С ужасом смотрели сбежавшиеся к мельнице хуторяне на содеянное за ночь водой. Схватился, было, отец за голову, да некогда тут горевать - немедленно укатил посланный им куда-то Матвей, сам отец поскакал в Ольховку телеграфировать начальнику в Камышин с просьбой прислать с пяток пленных. А Микита, как залез с утра в промоину, так и не вылезал оттуда до вечера. Да толку-то что от этого?

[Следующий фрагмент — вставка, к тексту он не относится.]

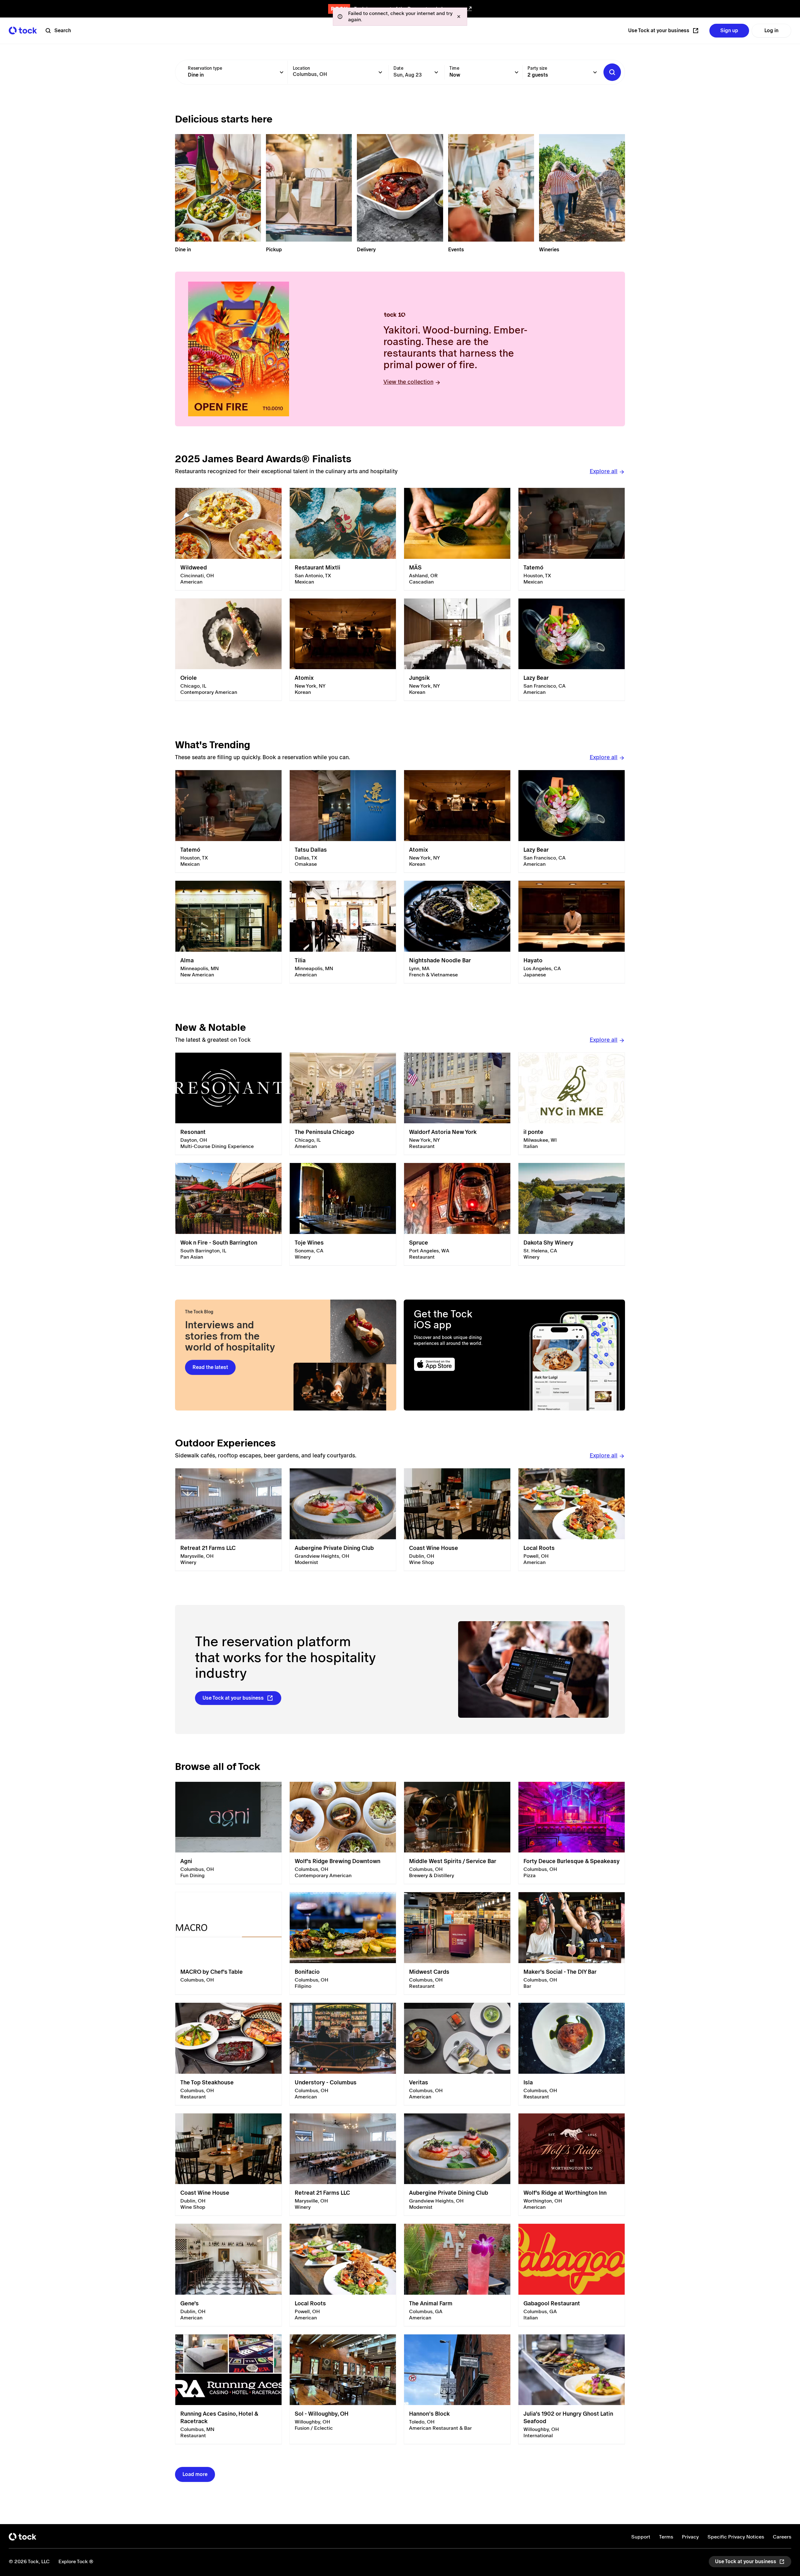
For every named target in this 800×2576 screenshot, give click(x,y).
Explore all (604, 471)
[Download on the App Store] (458, 1364)
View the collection (408, 381)
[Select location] (380, 72)
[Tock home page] (23, 30)
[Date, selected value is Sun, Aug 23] (436, 72)
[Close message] (458, 16)
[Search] (612, 72)
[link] (228, 539)
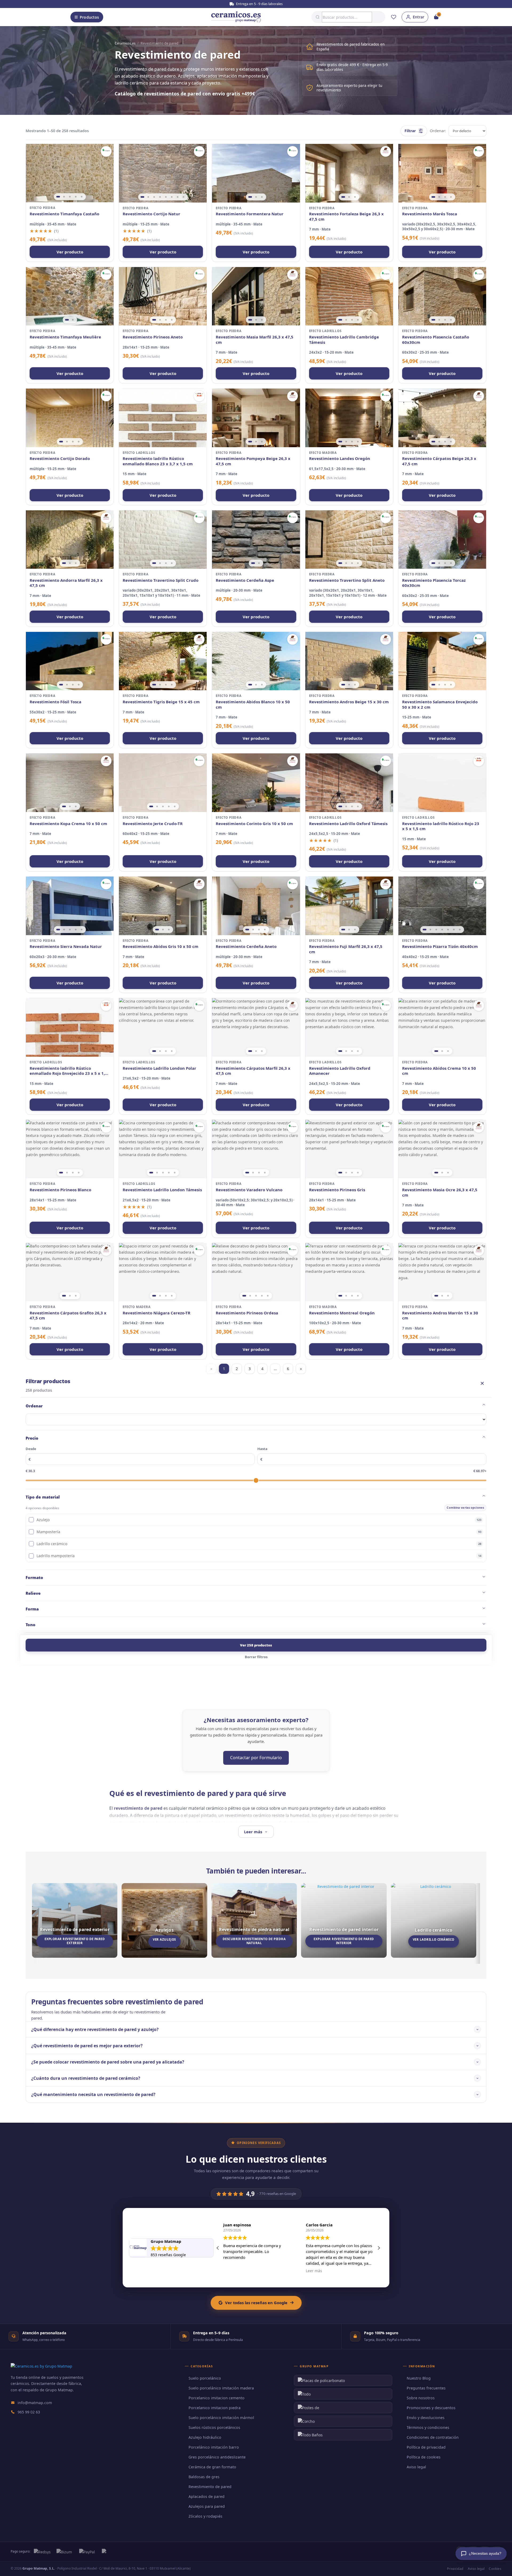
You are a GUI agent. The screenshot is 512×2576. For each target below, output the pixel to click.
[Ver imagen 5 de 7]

Вот тут и рассказала бабушка, что мельник Микита, конешно, слова сказать нельзя, мастер хороший, дело свое понимает, но далеко ему до Егора, того, что в седьмом году от антонова огня помер. Разладилось у него что-то в самотаске, и хотел он поскорей через вал сигануть, да осклизнулся в валенке и попал ногой промеж шестерен. Ступню ему и отдавило. Пока разыскали фельдшера, антонов огонь у него в ноге начался. Перевязал его тот фельдшер и велел назад домой везти, всё одно помирать человеку, так нехай хоть по-христиански, под образами в переднем углу, в кругу родных своих смерть примет. Вот так и помер тогда Егор. А уж мастер был - что муку молоть, что столярить, что плотничать, что корзины плести, что сети или бредни вязать. Только был он всегда какой-то уж дюже серьезный. С женой, и с той, в день слово-два скажет, и тем делу конец. А главное, чем знаменит он был - слово он такое знал, знал такое слово, что за все время, пока он мельником был, вода ни разу плотину не прорвала. Сколько раз весной, бывало, - нальет вода пруд всклянь, выйдет в луга, пойдет по ливадам, все катухи, сараи, амбары, всё, как есть, позатопит, под самое крыльцо к дому подойдет и поднимается все выше. Только, бывало, воткнешь камышинку в землю, там, где воды кромка, обернулся, глядь, а камышинка твоя уж вон она где - до половины в воде стоит, будто сама поглубже забрела. Вот в таких случаях и уходил Егор на плотину. Один. Никому за ним идти не велел. Выходил он, шел по самой по обочине, сапогами наступал твердо, как раз на ту линию, куда вода пошла, а она уж там и тут, змейками, начинала через плотину виться, того и гляди, нажмет и прорвет ее, да и самого мельника с собой унесет. А он - ни в одном глазу! Идет по плотине, шепчет что-то такое, что от отца своего знал, а был и отец его тоже мельником. Да, идет это он таким порядком, шепчет, нето молитвы, нето заклинания, иное ли что, не в этом дело, а в том, что в тот самый момент, как шептать он зачал, ну прямо у всех на глазах, переставала вода весенняя прибывать. Будто завороженная, останавливалась, а поставленная на берегу камышинка, та, что вода ее затопила, вон она, опять на сухом стоит. Пошла, значит, вода на убыль, устояла плотина, никакой беды не случилось. Вот какое слово Егор тот знал. И ставил ему тогда отец магарыч, да еще какой!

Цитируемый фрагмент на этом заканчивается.